§ MATERIAL PROVIDED
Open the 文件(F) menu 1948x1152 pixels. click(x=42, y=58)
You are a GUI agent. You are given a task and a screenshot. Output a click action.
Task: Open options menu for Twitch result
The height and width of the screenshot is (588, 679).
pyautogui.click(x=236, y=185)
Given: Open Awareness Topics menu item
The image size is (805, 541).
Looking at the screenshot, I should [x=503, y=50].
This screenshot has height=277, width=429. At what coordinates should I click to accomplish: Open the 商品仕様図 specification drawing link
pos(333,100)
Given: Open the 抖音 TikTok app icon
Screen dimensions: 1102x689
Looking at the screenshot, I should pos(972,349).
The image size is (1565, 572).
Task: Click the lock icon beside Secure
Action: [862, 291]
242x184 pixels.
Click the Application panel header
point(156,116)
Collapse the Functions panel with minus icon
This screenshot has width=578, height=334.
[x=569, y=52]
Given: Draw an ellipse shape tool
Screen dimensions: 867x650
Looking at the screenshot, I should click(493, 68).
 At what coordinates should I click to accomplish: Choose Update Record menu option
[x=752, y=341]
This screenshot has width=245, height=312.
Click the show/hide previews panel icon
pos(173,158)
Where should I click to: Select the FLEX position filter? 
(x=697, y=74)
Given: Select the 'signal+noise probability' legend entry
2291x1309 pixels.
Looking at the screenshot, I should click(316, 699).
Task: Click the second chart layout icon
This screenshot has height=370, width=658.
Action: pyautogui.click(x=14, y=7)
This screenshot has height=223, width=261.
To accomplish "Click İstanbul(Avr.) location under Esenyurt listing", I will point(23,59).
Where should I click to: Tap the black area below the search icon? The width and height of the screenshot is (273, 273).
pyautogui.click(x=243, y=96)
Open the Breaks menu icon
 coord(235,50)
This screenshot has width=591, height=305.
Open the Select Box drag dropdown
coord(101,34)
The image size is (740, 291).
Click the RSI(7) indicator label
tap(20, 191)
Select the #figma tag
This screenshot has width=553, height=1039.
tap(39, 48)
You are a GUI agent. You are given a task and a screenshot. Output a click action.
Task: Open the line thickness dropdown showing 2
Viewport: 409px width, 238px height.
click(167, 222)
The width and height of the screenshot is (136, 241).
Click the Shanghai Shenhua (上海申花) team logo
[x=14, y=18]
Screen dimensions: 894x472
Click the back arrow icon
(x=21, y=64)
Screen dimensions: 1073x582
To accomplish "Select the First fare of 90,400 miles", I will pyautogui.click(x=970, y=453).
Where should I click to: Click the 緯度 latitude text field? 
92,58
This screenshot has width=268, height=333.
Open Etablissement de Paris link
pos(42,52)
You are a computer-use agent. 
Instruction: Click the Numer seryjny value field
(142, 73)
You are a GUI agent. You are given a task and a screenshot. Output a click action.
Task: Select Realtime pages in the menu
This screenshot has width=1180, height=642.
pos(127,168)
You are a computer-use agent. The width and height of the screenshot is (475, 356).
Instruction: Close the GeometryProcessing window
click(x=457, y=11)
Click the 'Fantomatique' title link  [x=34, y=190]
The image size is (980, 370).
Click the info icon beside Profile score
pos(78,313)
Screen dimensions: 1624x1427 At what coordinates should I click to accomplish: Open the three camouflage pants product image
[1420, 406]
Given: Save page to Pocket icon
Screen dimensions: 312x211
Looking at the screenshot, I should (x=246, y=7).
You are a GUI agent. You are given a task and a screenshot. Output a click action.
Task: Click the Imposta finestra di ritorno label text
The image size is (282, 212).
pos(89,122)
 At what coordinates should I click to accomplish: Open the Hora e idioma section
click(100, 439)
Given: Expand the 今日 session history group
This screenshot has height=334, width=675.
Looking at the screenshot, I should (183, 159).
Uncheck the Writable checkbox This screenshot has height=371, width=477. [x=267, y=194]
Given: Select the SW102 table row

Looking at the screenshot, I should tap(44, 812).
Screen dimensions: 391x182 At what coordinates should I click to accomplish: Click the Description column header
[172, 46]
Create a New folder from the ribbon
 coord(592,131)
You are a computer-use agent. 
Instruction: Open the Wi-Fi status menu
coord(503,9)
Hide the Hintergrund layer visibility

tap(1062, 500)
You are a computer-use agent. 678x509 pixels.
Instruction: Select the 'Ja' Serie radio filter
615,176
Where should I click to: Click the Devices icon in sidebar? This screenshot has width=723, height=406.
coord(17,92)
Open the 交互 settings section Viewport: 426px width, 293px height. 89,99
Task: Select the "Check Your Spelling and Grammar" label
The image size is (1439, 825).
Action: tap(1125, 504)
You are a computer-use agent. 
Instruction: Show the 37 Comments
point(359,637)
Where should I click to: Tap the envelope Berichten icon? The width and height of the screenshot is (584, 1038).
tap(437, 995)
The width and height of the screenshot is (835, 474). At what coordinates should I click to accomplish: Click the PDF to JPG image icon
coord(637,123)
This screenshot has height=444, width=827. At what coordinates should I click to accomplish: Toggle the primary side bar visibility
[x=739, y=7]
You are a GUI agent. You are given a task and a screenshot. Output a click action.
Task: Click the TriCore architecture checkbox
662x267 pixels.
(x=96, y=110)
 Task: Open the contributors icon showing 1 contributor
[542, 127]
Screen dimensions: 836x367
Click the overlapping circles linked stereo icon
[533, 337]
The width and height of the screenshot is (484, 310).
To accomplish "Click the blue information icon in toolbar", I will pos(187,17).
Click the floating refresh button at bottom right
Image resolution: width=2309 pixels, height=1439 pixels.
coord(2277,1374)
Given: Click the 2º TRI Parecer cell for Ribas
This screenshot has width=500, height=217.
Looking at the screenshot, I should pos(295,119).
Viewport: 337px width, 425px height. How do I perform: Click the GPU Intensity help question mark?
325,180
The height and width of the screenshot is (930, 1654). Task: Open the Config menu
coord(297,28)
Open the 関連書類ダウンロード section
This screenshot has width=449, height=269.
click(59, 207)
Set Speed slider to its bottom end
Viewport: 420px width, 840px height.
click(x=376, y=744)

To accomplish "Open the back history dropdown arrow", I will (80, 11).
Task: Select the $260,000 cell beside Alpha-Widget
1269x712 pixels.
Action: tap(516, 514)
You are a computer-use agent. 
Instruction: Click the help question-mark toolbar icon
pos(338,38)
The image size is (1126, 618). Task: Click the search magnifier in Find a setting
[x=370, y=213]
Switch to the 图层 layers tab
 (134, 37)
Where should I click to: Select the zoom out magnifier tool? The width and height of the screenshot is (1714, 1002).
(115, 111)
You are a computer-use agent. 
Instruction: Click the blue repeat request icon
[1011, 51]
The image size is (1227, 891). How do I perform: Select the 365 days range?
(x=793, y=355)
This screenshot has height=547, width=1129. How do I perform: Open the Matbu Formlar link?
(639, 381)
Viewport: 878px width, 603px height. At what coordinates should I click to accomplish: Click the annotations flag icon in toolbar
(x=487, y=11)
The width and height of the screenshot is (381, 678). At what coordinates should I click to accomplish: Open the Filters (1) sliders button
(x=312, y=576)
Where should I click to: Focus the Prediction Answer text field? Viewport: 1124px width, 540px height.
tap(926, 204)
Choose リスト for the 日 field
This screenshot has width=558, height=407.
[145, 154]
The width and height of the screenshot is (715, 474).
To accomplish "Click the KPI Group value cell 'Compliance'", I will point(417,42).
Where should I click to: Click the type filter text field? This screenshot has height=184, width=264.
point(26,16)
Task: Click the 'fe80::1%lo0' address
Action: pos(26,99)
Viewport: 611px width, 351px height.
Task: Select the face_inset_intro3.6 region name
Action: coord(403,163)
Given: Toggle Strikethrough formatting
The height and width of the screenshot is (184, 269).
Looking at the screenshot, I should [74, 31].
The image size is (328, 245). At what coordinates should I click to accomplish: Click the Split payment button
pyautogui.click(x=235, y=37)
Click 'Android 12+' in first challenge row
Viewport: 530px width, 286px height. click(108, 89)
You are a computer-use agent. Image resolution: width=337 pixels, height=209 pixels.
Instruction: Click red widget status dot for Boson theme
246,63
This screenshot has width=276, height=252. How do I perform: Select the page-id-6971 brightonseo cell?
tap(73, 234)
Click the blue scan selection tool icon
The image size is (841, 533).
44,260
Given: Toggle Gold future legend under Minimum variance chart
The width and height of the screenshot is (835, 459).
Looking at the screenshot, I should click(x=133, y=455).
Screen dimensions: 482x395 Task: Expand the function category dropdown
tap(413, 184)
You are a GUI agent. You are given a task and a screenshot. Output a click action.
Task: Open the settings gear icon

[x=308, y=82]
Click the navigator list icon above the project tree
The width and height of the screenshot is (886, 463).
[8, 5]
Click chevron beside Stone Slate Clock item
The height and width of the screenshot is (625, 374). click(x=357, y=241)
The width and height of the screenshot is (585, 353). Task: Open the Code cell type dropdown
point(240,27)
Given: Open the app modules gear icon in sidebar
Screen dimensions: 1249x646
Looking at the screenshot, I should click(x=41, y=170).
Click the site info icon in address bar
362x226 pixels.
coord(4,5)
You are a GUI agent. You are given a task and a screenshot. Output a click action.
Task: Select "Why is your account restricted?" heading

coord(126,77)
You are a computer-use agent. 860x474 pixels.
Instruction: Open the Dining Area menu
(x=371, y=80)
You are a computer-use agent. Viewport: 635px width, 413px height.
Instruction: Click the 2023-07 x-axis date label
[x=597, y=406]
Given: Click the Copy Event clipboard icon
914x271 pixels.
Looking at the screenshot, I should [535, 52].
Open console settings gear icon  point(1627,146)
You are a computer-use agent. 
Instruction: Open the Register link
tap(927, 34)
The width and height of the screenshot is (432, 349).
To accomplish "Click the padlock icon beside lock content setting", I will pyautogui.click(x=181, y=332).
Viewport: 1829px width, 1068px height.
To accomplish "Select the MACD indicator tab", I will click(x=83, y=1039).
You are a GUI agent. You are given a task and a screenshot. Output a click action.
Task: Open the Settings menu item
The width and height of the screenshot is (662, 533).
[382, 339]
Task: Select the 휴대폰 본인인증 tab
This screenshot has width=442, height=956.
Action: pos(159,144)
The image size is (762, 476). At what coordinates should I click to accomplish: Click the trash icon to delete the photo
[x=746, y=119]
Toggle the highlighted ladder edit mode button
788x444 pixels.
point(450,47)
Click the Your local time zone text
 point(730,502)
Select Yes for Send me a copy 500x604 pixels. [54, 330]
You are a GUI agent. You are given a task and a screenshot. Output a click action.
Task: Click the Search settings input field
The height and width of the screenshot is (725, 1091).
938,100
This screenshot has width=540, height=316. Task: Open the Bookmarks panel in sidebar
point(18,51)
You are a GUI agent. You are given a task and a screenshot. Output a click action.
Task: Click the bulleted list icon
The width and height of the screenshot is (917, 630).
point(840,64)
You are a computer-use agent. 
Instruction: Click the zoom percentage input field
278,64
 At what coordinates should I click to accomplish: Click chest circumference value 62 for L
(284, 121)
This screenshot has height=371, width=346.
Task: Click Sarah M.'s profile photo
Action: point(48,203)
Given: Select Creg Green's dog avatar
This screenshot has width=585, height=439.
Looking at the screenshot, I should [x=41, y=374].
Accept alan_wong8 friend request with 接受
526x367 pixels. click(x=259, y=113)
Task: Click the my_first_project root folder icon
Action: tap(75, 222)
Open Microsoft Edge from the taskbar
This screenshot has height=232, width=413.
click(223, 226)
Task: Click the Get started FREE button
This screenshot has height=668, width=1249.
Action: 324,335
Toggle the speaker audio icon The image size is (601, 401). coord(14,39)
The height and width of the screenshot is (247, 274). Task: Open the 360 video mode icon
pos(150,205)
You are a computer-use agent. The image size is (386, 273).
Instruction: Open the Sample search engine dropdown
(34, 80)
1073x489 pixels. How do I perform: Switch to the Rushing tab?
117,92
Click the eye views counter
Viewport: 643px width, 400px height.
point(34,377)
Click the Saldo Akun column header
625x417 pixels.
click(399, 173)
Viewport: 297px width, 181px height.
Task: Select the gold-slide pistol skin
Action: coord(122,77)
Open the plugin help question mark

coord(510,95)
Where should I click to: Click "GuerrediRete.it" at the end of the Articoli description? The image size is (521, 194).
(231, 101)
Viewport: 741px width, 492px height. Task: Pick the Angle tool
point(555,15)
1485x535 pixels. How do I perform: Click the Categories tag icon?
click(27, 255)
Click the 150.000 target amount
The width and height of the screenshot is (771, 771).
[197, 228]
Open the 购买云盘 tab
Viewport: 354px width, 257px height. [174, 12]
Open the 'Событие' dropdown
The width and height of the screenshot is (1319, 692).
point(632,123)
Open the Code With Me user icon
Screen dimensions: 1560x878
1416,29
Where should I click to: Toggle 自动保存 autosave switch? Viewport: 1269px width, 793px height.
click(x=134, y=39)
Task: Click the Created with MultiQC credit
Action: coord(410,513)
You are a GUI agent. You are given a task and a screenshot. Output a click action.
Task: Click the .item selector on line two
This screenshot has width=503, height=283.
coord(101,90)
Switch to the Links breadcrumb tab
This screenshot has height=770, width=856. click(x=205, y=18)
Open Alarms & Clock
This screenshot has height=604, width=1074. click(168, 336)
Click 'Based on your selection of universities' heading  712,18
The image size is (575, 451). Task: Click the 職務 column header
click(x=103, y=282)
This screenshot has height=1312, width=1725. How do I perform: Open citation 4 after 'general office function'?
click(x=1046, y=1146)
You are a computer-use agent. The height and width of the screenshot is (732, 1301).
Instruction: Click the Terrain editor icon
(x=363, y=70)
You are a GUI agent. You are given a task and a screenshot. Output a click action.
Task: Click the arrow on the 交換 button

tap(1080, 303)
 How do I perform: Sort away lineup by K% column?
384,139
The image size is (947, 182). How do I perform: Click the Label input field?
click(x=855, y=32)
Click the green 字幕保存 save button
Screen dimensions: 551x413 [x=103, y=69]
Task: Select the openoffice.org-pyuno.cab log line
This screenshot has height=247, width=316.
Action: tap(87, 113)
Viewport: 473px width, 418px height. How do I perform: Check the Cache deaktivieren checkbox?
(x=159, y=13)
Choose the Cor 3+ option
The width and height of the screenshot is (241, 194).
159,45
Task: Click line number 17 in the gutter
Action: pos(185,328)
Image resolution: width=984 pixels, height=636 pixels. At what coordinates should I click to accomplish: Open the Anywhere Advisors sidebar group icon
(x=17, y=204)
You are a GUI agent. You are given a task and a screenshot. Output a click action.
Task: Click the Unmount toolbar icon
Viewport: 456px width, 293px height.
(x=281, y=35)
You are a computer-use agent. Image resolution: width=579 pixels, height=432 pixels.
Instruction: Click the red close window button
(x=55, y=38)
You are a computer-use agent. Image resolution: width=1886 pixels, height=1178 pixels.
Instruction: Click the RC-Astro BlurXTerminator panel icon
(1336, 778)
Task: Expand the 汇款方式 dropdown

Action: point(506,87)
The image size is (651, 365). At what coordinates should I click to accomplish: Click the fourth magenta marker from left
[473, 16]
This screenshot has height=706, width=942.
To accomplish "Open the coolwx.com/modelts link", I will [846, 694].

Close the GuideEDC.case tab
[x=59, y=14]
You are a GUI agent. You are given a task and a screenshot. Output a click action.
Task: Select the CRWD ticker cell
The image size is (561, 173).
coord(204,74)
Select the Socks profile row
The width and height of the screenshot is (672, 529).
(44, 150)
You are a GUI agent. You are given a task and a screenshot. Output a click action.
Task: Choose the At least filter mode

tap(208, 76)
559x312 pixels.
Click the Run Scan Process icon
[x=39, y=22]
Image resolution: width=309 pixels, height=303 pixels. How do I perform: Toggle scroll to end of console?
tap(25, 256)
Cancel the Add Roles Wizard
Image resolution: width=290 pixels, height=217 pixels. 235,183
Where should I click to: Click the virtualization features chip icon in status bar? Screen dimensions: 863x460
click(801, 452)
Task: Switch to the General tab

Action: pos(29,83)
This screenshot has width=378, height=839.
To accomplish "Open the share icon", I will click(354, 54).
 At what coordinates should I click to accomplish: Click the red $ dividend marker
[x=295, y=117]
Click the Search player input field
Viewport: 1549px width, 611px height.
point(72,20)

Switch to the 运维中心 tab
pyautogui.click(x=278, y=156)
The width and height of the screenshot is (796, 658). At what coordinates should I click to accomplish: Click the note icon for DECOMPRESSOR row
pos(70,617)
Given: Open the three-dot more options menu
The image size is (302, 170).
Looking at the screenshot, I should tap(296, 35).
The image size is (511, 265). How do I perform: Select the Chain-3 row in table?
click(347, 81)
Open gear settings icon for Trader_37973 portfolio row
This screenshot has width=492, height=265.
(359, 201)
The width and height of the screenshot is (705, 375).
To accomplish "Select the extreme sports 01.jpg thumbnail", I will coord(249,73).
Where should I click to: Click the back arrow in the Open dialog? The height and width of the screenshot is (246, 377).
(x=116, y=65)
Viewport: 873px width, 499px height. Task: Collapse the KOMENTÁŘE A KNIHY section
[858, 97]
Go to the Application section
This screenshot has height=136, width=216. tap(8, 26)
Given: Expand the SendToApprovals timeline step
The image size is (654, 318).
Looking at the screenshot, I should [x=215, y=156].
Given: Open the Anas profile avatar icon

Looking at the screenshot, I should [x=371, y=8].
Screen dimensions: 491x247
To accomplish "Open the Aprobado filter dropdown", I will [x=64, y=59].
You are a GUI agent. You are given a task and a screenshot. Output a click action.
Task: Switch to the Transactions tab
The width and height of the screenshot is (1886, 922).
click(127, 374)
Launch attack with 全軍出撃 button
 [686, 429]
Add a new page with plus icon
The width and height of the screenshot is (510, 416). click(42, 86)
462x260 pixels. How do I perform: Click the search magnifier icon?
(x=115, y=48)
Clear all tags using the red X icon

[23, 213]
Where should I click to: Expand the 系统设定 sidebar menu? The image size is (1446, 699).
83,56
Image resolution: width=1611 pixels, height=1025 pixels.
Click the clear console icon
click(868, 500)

§ REQUIRED WORK
Copy the data verbatim, starting at the line that contains "The image size is (740, 291)." and ending after the line that contains "click(100, 439)".

§ TASK SOLUTION
The image size is (740, 291).
Click the RSI(7) indicator label
tap(20, 191)
Select the #figma tag
This screenshot has width=553, height=1039.
tap(39, 48)
You are a GUI agent. You are given a task and a screenshot. Output a click action.
Task: Open the line thickness dropdown showing 2
Viewport: 409px width, 238px height.
click(167, 222)
The width and height of the screenshot is (136, 241).
Click the Shanghai Shenhua (上海申花) team logo
[x=14, y=18]
Screen dimensions: 894x472
Click the back arrow icon
(x=21, y=64)
Screen dimensions: 1073x582
To accomplish "Select the First fare of 90,400 miles", I will pyautogui.click(x=970, y=453).
Where should I click to: Click the 緯度 latitude text field? 
92,58
This screenshot has width=268, height=333.
Open Etablissement de Paris link
pos(42,52)
You are a computer-use agent. 
Instruction: Click the Numer seryjny value field
(142, 73)
You are a GUI agent. You are given a task and a screenshot. Output a click action.
Task: Select Realtime pages in the menu
This screenshot has width=1180, height=642.
pos(127,168)
You are a computer-use agent. The width and height of the screenshot is (475, 356).
Instruction: Close the GeometryProcessing window
click(x=457, y=11)
Click the 'Fantomatique' title link  [x=34, y=190]
The image size is (980, 370).
Click the info icon beside Profile score
pos(78,313)
Screen dimensions: 1624x1427 At what coordinates should I click to accomplish: Open the three camouflage pants product image
[1420, 406]
Given: Save page to Pocket icon
Screen dimensions: 312x211
Looking at the screenshot, I should (x=246, y=7).
You are a GUI agent. You are given a task and a screenshot. Output a click action.
Task: Click the Imposta finestra di ritorno label text
The image size is (282, 212).
pos(89,122)
 At what coordinates should I click to accomplish: Open the Hora e idioma section
click(100, 439)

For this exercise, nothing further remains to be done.